You stand up to leave, abandoning your mother to her own fate. You wipe a tear from your own face before you climb back into the Volvo after nearly knocking over the waitress on your way out. You see your mother one last time in your re
ar view mirror as you go down P.C.H.
* * *
Your cab pulls up to the Queen Mary. You had dumped your mother’s car off in a parking lot next to the Courthouse. The Queen Mary strikes you as a stately throwback of a cruise liner. The Network brochure you got at their local office mentions that the old ship, which looks to you like a kissing cousin to the Titanic you’ve seen in movies and books, was originally launched back in the 1930s, retired in the 1960s, and then re- furbished and re-launched a few years back since all the other, newer ocean liners with all their electronics would have mechanical meltdowns every time they went into The Oberon. The ship is a majestic piece of black, white and red machinery, and its three smokestacks are already pumping out a sizeable amount of pollution into the gray and very overcast afternoon air. A thousand seagulls fly around the parking lot next to the launch.

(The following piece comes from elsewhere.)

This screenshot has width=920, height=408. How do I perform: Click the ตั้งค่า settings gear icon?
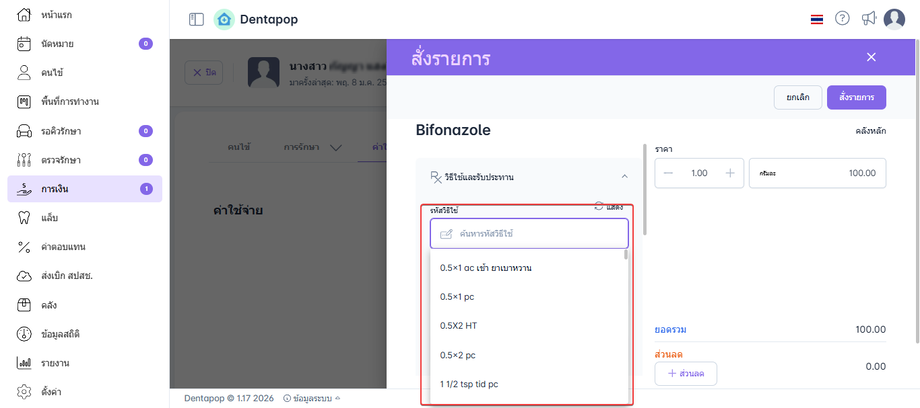[x=25, y=391]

You hold the brochure tightly in one fist, your tickets tucked safely inside, and you hold your small crucifix in the other.
The yellow cab pulls up behind idling buses and cabs and other random cars that swing in and out to drop off a passenger or three. Jaime says awkwardly that he has forgotten his cash, and you dig some out from your purse.
“No problem, honey,” you say sarcastically. You pay off the cab driver, who pulls out with a screech.
“Did the courthouse thing feel, you know, strange? We’re actually married, Sarah, that’s something. That’s really something.” Jaime looks at you sheepishly, one of his eyes slightly blackened. He holds up his left hand; new golden wedding ring in place.
You hold up yours and clink your ring against his.
“We are married,” you marvel. “Your uncle the judge was very nice to come in on his day off. How’s your eye, Jaime? Tyler didn’t hurt you too bad, did he?”
“Meh. What did you think of the…wedding? Weird, right?”
You nod. “It was kind of the opposite of every girl’s dream. Look, Jaime, no offense, but this is, uh, an open marriage, you understand that, right? No offense? We’ll work together as partners, like we said. We’ll figure that out when we get out there.”